Re yesterday’s puzzle, you’ll find answers in the comments. (We are blessed with some very smart commenters here at The Big Questions!!)
Commenter Roger Schlafly pointed this Wikipedia article where I was surprised and delighted to see a reference to a paper co-written by my old friend Dave Rusin. I did not remember that Dave had anything to do with this problem, but in retrospect I bet I knew this at one time.
I managed to dig out some notes I jotted down on this subject many many years ago. I have not doublechecked these results, and I can’t completely vouch for the careful accuracy of my younger self, so take these for what they’re worth. But here’s what I once claimed to have proved:
The reason there is exactly one pair of nonstandard six-sided dice is that six is the product of two distinct primes. For the same reason, there is exactly one pair of nonstandard n-sided dice when n is 10, or 15, or 21, or …. For any product of three distinct primes, there are at most 40 nonstandard pairs.
I also found (in what appears to be my handwriting) this chart, which I reproduce with the same caveats:
| Number of sides | Number of nonstandard pairs |
| 1 | 0 |
| 2 | 0 |
| 3 | 0 |
| 4 | 1 |
| 5 | 0 |
| 6 | 1 |
| 7 | 0 |
| 8 | 3 |
| 9 | 1 |
| 10 | 1 |
| 11 | 0 |
| 12 | at most 13 |
| 13 | 0 |
| 14 | 1 |
| 15 | 1 |
| 16 | 9 |
| 17 | 0 |
| 18 | at most 13 |
| 19 | 0 |
| 20 | at most 13 |
| 21 | 1 |
| 22 | 1 |
| 23 | 0 |
| 24 | at most 94 |
| 25 | 1 |
| 26 | 1 |
| 27 | 3 |
| 28 | at most 13 |
| 29 | 0 |
| 30 | at most 40 |
| 31 | 0 |
| 32 | 25 |
Corrections welcome!
Challenge : proof or counterexample : Let a(n)=((2*n-1)*a(n-1)+3*(n-1)*a(n-2))/n, a(0)=a(1)=1. Then if n=p^k, there are exactly (a(k)-1)/2 nonstandard pairs of dice.
For example, I claim that for n=1024, there are exactly 4476 nonstandard pairs of dice that give the same probabilities for their sums as a “standard” pair of 1024-sided dice.
Not that I can quite imagine a “standard pair of 1024-sided dice”…
Mike H: I’m sure you meant to assume p is prime!

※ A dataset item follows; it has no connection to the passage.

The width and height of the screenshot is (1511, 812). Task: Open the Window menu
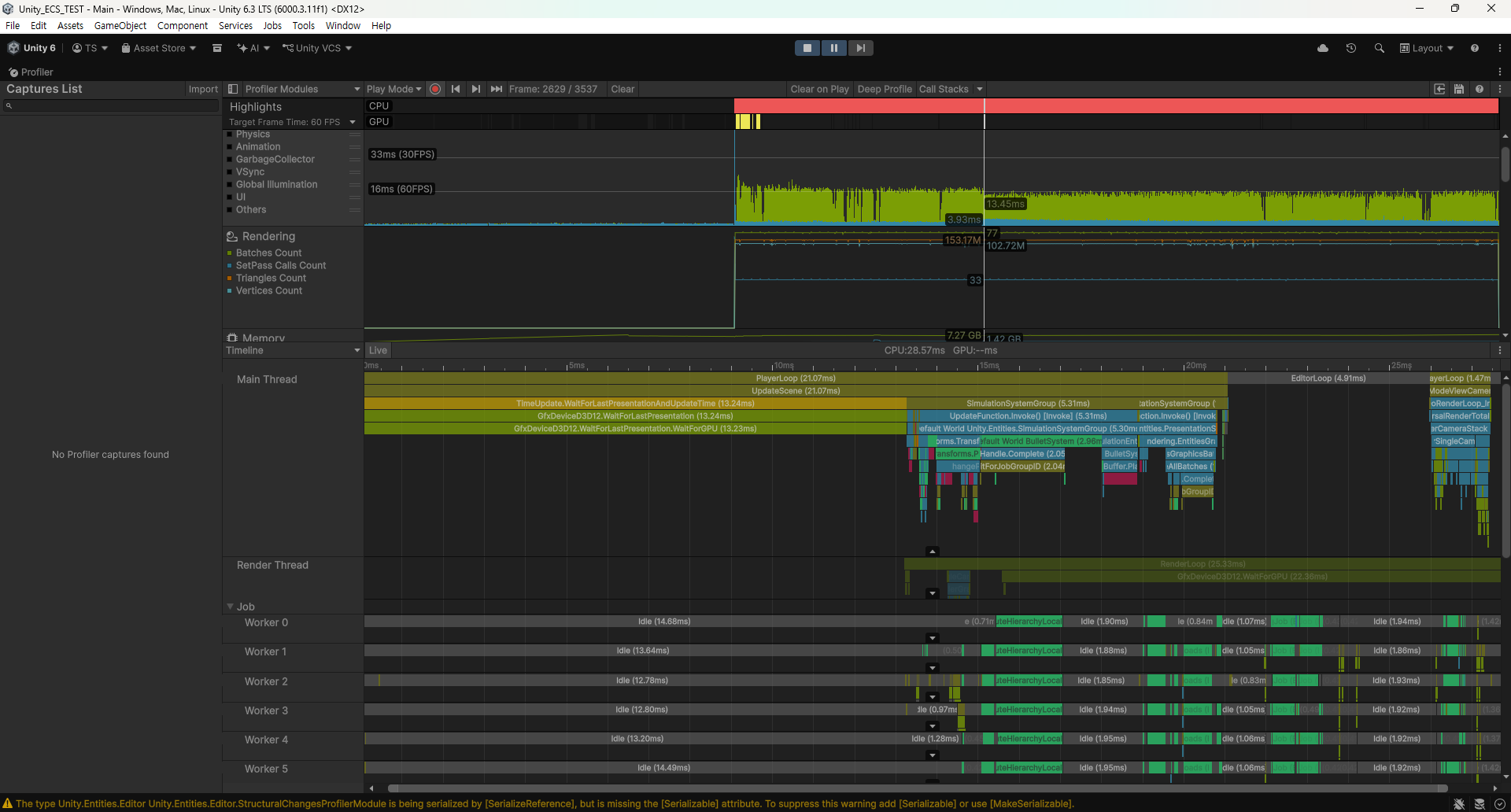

But I got a different formula. For n=1024 (so that p=10), I get 8953, not 4476. To avoid spoilers, I won’t state my general formula.
yes, p should be prime! But aren’t you counting {A,B} and {B,A} as two different pairs of dice?

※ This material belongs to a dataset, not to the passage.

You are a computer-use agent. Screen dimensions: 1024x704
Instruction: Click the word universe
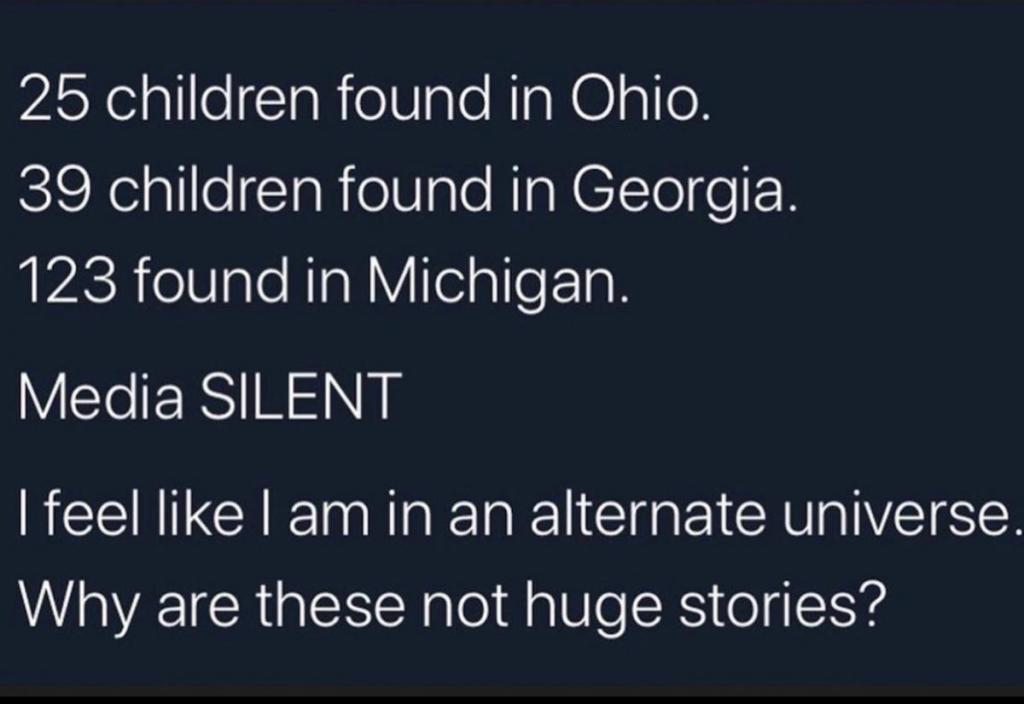click(901, 514)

I counted {A,B} and {B,A} as the same pair of dice, and didn’t count the standard pair. So I think we have the same formula actually…
Mike H: Ah. It seems we do agree.
You can also buy a pair for yourself!
http://www.grand-illusions.com/acatalog/Sicherman_Dice.html
@Super – that’s super :-)
… so – anyone for a game of backgammon or monopoly?
For people who want a partial spoiler, see http://j.mp/oPyzoP and http://j.mp/pfjW3V
I found 7 pairs for the dodecahedron, if that means anything to anybody… Besides my family… who haven’t seen me in days… Maybe I’ll hold off on the icosahedron…
Tom Temple: This is fabulous. Take a day or two with your family if you must, though…..
I got 12:7, 18:7, 20:7, 24:32, 28:7, 30:12.
I suspect it’s not a coincidence that 12, 18, 20, 28 each have 7 seeing how each also has prime factors p_1^2*p_2.
Following through a bit more, 42 has 12 pair, just like 30. This all seems to suggest that the number is exactly determined by the multiplicities of its factorization. Any mathematicians want to take up this conjecture. Maybe come up with a formula even?